2007-08-11 15:40:58 · 24 answers · asked by mldavr29 1 in Family & Relationships Family

24 answers

ok food and lights are out you can't ask him to pay that till he is 18. he is still a child for 2 more years. but phone cd's movies... i don't think so. Step one clean out his room.... with really big black trash bags. you bought the stuff you can legally do what ever you want with them. leave 3 outfits in him dresser and the bed no joke. everything is a luxury. no tv no computer nothing!! take the stuff somewhere eles grandparents sisters hell rent a damn storage unit. but don't let him know that it's not in the trash. lock those car keys up in a lock box and keep the key around your neck. That boy needs a job too. you got two years before he's on his own. you need to get it through to him NOW that life aint a free ride or your gonna have all kinds of problems later that you can't do **** about!he will hate you for a little while but he will get over it. he does NOT run your house, YOU do!!! step up to that. you are not an ATM, he has no rights to a pone or tv or whatever. you worked for the money he can to. good luck honey, put him in his place:)

2007-08-11 16:07:26 · answer #1 · answered by Anonymous · 1 0

Don't let him go anywhere or do anything until he shapes up. Get him enrolled in some type of program that helps teens that are headed for trouble. Tell the truth in court and let the judge determine the proper punishment to pay for the ticket. Check and make sure he wont be charged for stealing your car first though. Sometimes courts will do this.

In the meantime, don't give him money for anything until he does work around the house. Don't give it to him piecemeal either. Make him do chores for a whole week before he gets a dime.
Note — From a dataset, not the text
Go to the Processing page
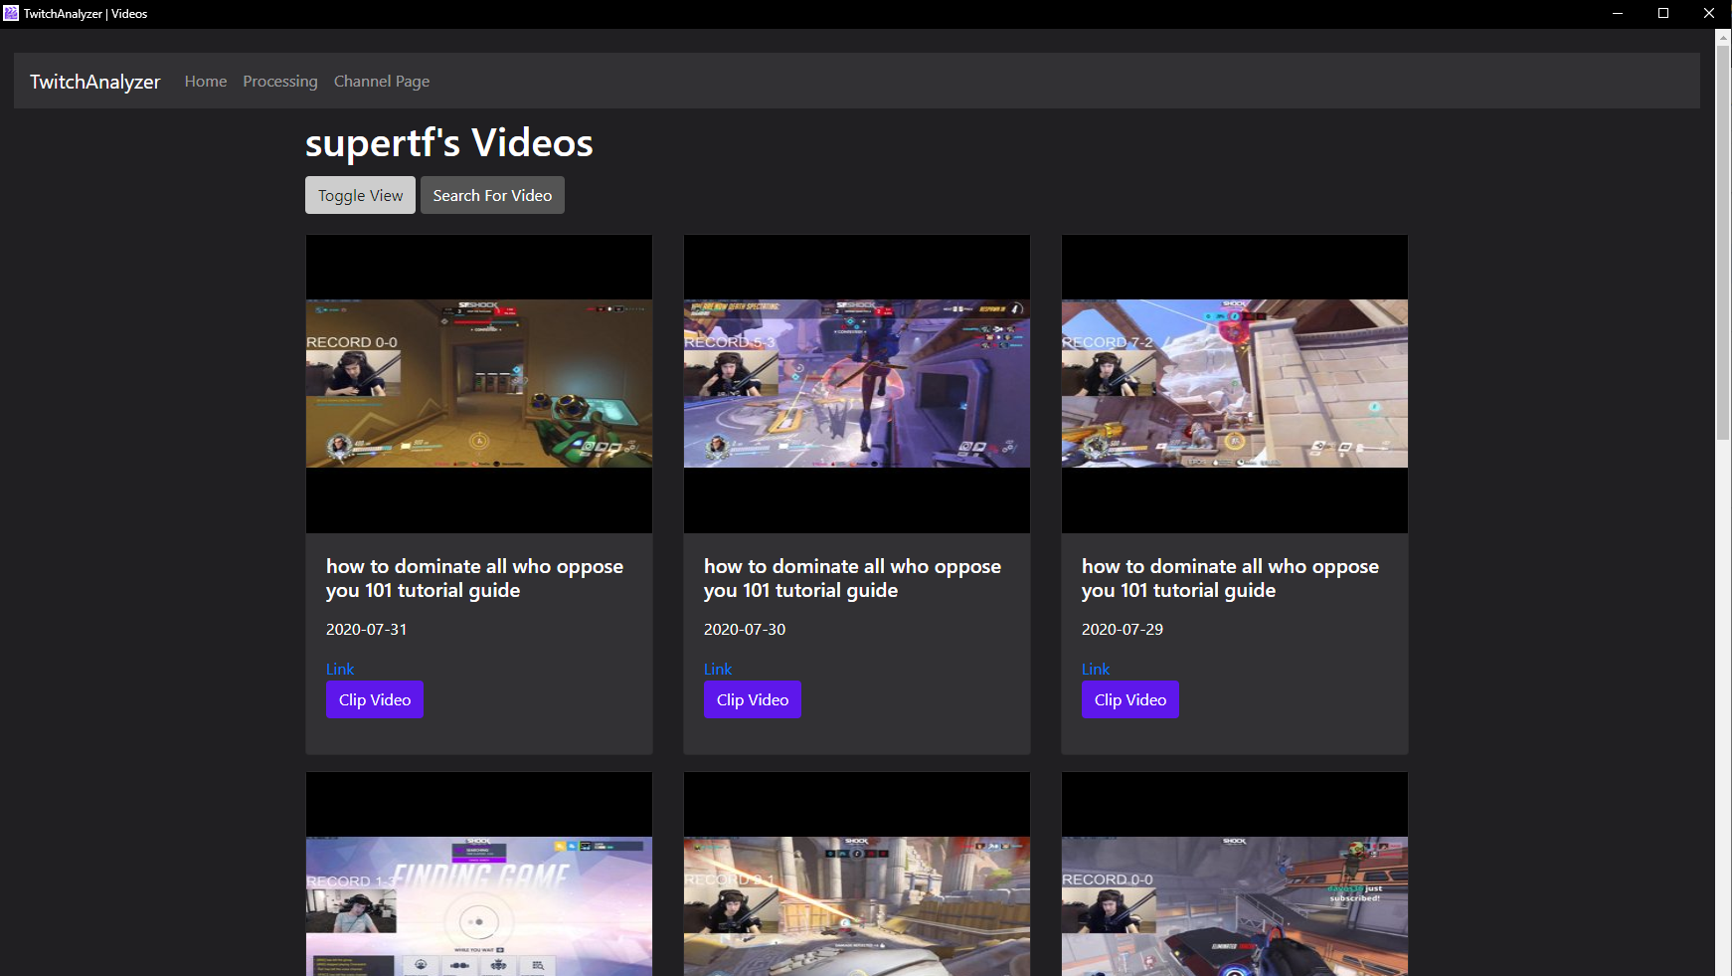Image resolution: width=1732 pixels, height=976 pixels. click(280, 82)
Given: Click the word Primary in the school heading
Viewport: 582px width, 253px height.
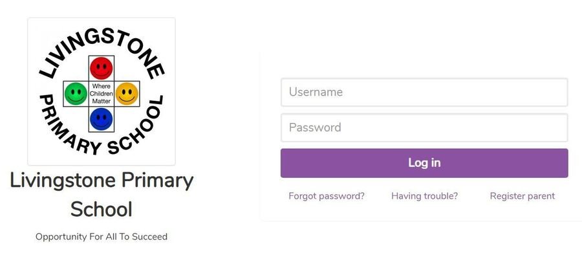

Has he been grounded from any and all activities since the night he took your car? He should be for at least a month.

Making him contribute to paying household bills is harsh unless you absolutely need the money. If you do, then take him to fill out the applications yourself. If not, just pay him an allowance but only after he has done chores for a set period of time and apply some of that money to paying off the ticket. It is vital you put an end to this behavior as soon as you can. Is his father around?

2007-08-11 15:57:02 · answer #2 · answered by Anonymous · 0 0

As a dad I would be very angry, which isn't the best way to solve problems. Sounds like you need to cut the money flow to him and maybe take back the cell phone etc. until he can earn it back. Tell him it is important to get a job and earn some money - maybe match his paycheck or a portion of it (don't match cash or you will be matching the same wad).
It may be you have a deeper problem that requires some family counciling - taking the car out without permission is pretty serious and I don't hear that he was especially contrite about it.
By the way the fact that you may have a lot of money is no reason why he has a right to it or a right to decide to not work.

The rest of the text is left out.